Les femmes de la famille ne sont pas épargnées par ces assignations arbitraires et liberticides. Tshala et Mujila, la soeur et la mère de Koffi sont les sorcières. La première bouscule la morale familiale en fréquentant un homme plus jeune, et en refusant de s’accomplir dans la maternité. La seconde fait encore et toujours les frais d’un mariage arrangé par la lignée patriarcale qui préside aux destinées. Il n’y a aucune bonne raison à ces identités forcées. Une marque indélébile, apposée dès la naissance dans le cas de Koffi, qui les condamne à lutter contre le costume qu’on veut leur faire porter. On les accuse d’être possédés, alors qu’ils sont hantés, par les fantômes de leur passé, comme par ceux des versions d’eux-mêmes fantasmées par les autres qu’ils ne deviendront jamais, la « bonne mère », l’« épouse parfaite », le « fils prodigue », l’« homme bien ».
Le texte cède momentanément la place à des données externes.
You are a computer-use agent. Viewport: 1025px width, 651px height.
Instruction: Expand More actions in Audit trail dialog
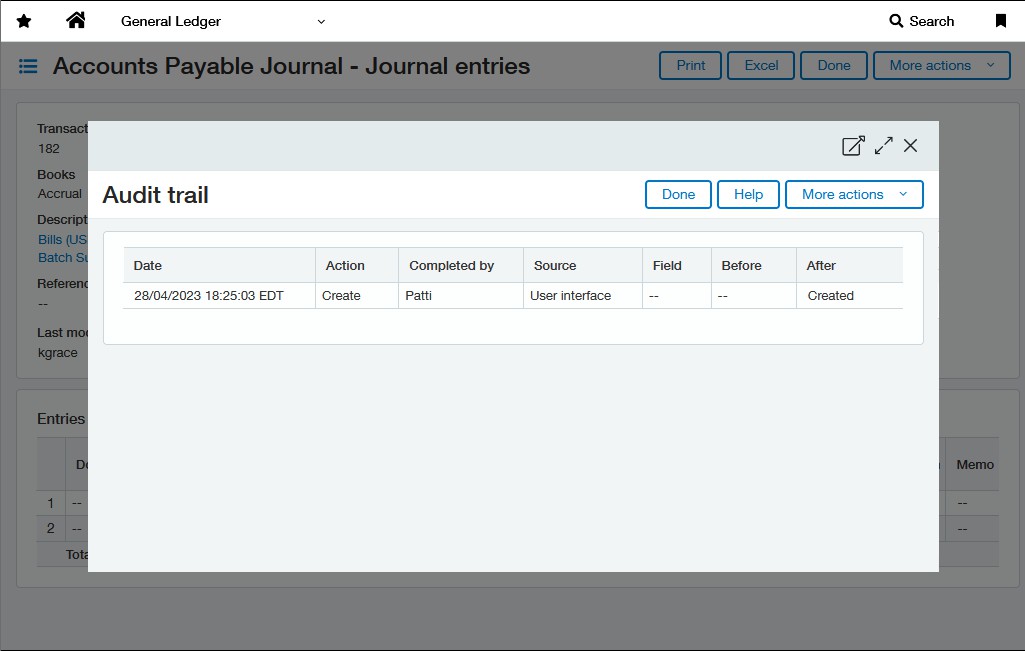pyautogui.click(x=854, y=194)
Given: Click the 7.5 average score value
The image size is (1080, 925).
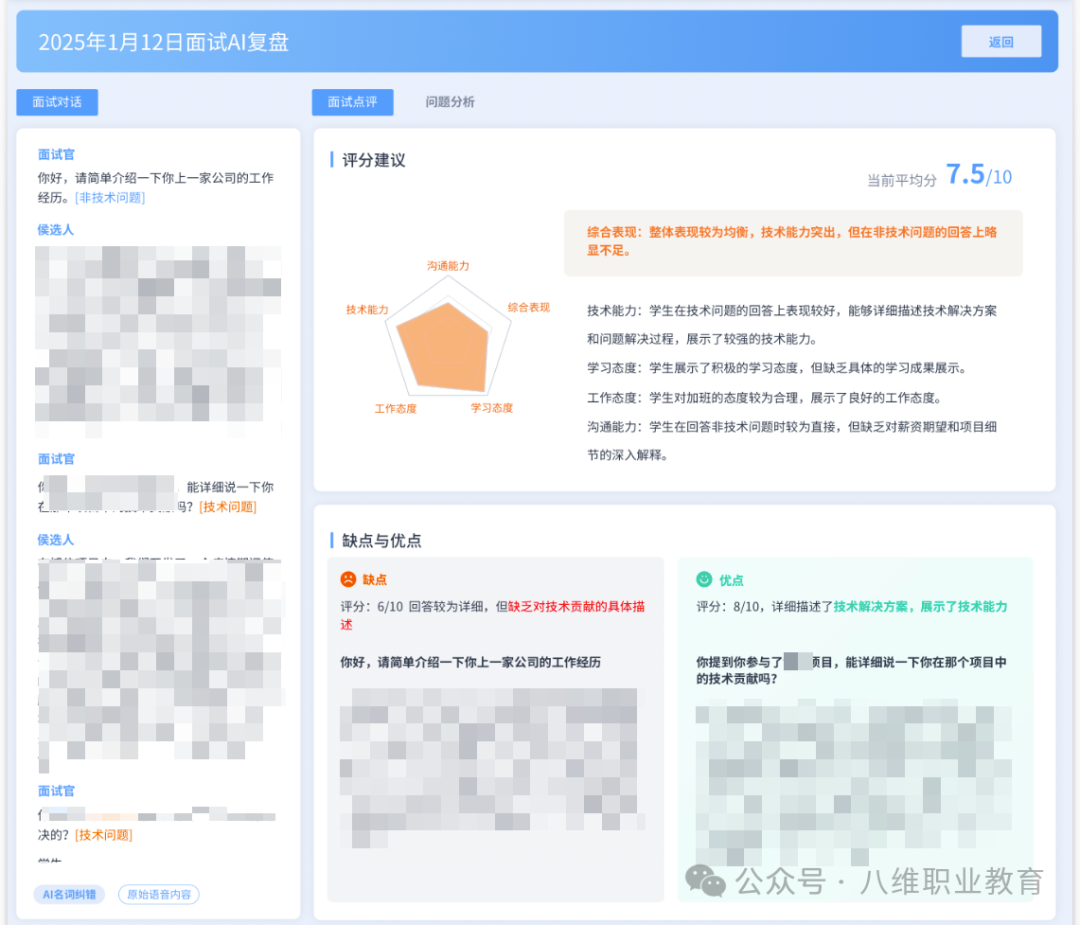Looking at the screenshot, I should click(x=965, y=175).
Chaque récit vient en son temps. Koffi, Paco, Thasla et Mujila sont autant de victimes des projections des fantasmes des autres. Leurs chemins s’entremêlent. Ici, c’est un autre espace-temps, qui les engloutit, une autre réalité, un lieu brûlant devenu interdit. Personnage d’abord en retrait, comme esquissé pour mieux s’immiscer dans la narration qui se déploie sous nos yeux, Mujila finit par s’emparer du récit pour livrer à son tour sa vérité.
Cette lutte commune aux quatre personnages pour se libérer des injonctions, et des identités imposées trouve une résonance dans les tableaux fantasmagoriques qui émaillent le récit, forts d’une charge symbolique qui exacerbe les émotions. Les personnages semblent hantés par des deuils impossibles, des doubles virtuels, ce qu’on attend d’eux et qu’ils ne seront jamais, le cinéaste aussi peut-être, parvenant à transmettre ces obsessions, laissant l’espace à chacun d’y projeter ses propres doutes. Ce sont autant de lutte pour être soi-même, réconcilier les identités, faire la paix avec les fantômes.
La troublante beauté visuelle de l’univers déployé par le cinéaste, servie par une direction artistique aussi singulière que spectaculaire entre en dialogue avec la trajectoire des quatre héros, remarquablement interprétés par Marc Zinga (révélé notamment par le film d’Abd Al Malik Qu’Allah bénisse la France), Eliane Umuhire (déjà croisée à Cannes en 2021 dans Neptune’s Frost), l’incroyable Yves-Marina Gnahoua (comédienne de théâtre vue dans le très percutant documentaire Sans frapper) et le jeune Marcel Otete Kabeya dans son premier rôle.
Le film, présenté à Cannes en sélection officielle, dans la section Un certain regard, un première pour une production congolaise, y a remporté le Prix New Voice. Il représentera la Belgique aux Oscars, et enchaîne depuis les récompenses.